只見零冰的左腳向前踏了一步,腳尖指著札拉托,右腳在後與前腳成九十度角,左手在前、右手在後以水平的方式拿著寒冰之心,此時寒冰之心已經改變成為炮擊模式,杖頭指著的便是札拉托。
「放心,我不會殺掉你……寒冰之心,只准造成魔法能量破壞,不能有實體破壞……發動光束爆裂。」零冰一個字一個字吐出來,札拉托每聽一個字,心也就跌得更深,札拉托的腦海變得一片空白,恐懼已經傳遍了他的全身,他已經被零冰鎮攝了。
一個巨大的魔法陣出現在零冰的腳下,藍色的光芒不斷湧現,一個深藍得接近黑色的魔法球在寒冰之心之前出現,而一條也差不多是黑色的環圈正在環繞著魔法球轉動,上面白色的古怪文字正在發出微弱的光芒,環圈隨著魔法球的變大也跟著擴大。
札拉托從沒有看過這樣的魔法攻擊,四肢失去了活動能力,只能站著給人炮轟可不是札拉托的行為,他連忙用力咬了一咬自己的舌頭,整個人頓時清醒起來脫離了那種發自內心的恐懼,當然也只是一瞬間而已,不過他就是藉著這一瞬間就可以下達命令「大地之牆」。
【了解,最大能量爆發!】毀滅之鎚好像也感受到一種無形的壓力,待札拉托說出大地之牆後也瘋狂地聚集能量,甚至連黑沉沉的棕光也能感覺到刺眼,只是整把毀滅之鎚已經粉碎掉,變回了吊墜。
零冰的攻擊的確很強,可惜的是前置準備的時間實在太長了,對著沒有法器的人倒是沒什麼關係,只要封鎖其行動就可以,不過對著擁有法器的人,可以藉著法器來施展防禦的話倒是給機會別人準備抵擋,甚至進行攻擊以破壞施法的準備。
接近黑色的魔法球還在不停變大,與此同時在札拉托附近的沙都聚集到他的身前,築起了一道快接近三十厘米厚的沙牆,隨著啡色光芒的包裹,淺黃色的沙漸漸變成深黃、淺啡、深啡……最後竟然變成了一道鋼牆!
【光束爆裂!】一道黑色光束從魔法球那裡激射而出,眨眼間就已經打中了那道鋼牆,先是「嘭」的一聲巨響,接著是火光的磨擦與刺耳的打磨聲,一個圓圓的凹陷出現在鋼牆之上,光束的能量沒有見到絲毫減弱之勢,光束已經穿過了半道鋼牆。

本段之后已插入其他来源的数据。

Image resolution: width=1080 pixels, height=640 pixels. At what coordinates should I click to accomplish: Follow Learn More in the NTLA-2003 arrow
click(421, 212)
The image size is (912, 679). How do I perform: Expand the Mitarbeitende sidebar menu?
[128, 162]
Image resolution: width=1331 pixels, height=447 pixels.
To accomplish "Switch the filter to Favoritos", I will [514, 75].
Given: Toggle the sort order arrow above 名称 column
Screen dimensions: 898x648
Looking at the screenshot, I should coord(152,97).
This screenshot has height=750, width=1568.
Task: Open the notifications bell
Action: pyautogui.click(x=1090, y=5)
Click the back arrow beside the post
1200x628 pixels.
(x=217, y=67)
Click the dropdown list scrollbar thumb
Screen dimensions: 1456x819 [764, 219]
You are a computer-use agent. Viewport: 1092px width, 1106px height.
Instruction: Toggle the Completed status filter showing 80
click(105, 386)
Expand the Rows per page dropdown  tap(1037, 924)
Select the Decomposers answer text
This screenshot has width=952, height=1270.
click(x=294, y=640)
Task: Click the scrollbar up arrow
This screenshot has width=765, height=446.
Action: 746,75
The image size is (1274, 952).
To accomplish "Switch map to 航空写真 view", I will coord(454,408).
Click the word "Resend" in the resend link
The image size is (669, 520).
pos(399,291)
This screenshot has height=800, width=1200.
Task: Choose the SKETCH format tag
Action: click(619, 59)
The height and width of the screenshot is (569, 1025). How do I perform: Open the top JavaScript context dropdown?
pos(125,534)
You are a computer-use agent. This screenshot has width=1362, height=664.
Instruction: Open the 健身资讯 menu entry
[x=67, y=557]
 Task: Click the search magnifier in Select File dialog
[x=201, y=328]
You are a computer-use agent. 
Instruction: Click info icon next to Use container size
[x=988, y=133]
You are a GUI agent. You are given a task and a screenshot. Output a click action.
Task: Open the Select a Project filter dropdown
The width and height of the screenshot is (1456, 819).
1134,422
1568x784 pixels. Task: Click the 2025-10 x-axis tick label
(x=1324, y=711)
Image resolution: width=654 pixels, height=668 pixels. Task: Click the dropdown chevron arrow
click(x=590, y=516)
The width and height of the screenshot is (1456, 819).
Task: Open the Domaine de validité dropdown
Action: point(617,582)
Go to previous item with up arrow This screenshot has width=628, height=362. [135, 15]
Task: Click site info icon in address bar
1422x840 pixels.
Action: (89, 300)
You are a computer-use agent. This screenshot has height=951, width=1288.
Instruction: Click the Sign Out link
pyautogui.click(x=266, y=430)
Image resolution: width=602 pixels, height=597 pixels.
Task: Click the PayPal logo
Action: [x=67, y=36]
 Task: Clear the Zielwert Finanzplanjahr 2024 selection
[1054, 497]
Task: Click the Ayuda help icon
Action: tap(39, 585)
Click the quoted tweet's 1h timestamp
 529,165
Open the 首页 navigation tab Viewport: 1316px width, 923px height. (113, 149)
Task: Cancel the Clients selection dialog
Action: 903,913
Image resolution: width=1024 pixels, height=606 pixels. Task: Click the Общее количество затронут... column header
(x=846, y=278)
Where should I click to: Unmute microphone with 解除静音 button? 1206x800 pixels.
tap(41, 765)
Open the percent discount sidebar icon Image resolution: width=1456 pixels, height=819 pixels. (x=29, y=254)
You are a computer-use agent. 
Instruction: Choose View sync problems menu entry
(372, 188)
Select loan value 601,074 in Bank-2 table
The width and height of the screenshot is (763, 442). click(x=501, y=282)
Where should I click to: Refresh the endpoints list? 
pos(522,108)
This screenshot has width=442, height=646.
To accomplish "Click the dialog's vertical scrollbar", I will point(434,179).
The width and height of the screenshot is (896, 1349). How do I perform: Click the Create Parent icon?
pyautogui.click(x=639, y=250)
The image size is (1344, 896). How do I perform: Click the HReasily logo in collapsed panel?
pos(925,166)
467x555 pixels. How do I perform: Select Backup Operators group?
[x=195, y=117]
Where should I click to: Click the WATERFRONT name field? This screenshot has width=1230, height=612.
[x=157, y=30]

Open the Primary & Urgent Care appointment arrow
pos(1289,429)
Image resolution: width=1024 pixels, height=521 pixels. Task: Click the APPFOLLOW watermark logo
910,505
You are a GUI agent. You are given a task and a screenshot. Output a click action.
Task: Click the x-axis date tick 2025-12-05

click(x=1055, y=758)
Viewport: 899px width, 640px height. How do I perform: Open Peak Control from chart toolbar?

「毀滅之鎚,拜託了!」札拉托沒有什麼可以做,即使那束縛已經解除也不能逃走,只要他一不集中在「大地之牆」的魔法上,光束便會立刻破牆而過在他的身上刺穿一個大洞來。
兩人實力的差距實在太遠,雖然札拉托佔盡了地形之宜,可是零冰的魔法能量的純度始終勝他一籌,無論是質量還是數量都要比札拉托多,最終光束還是打破了鋼牆,黑黝黝的光束就這樣打在札拉托身上,他還沒有吭出半句就已經暈倒了,只見他所穿的啡色大衣的左胸位置穿了一個大洞,連內裡的白色襯衣也消失不見,只剩下一片通紅的肌肉,與他本身古銅色的皮膚相比,就像是曬太陽太久所致的燒傷。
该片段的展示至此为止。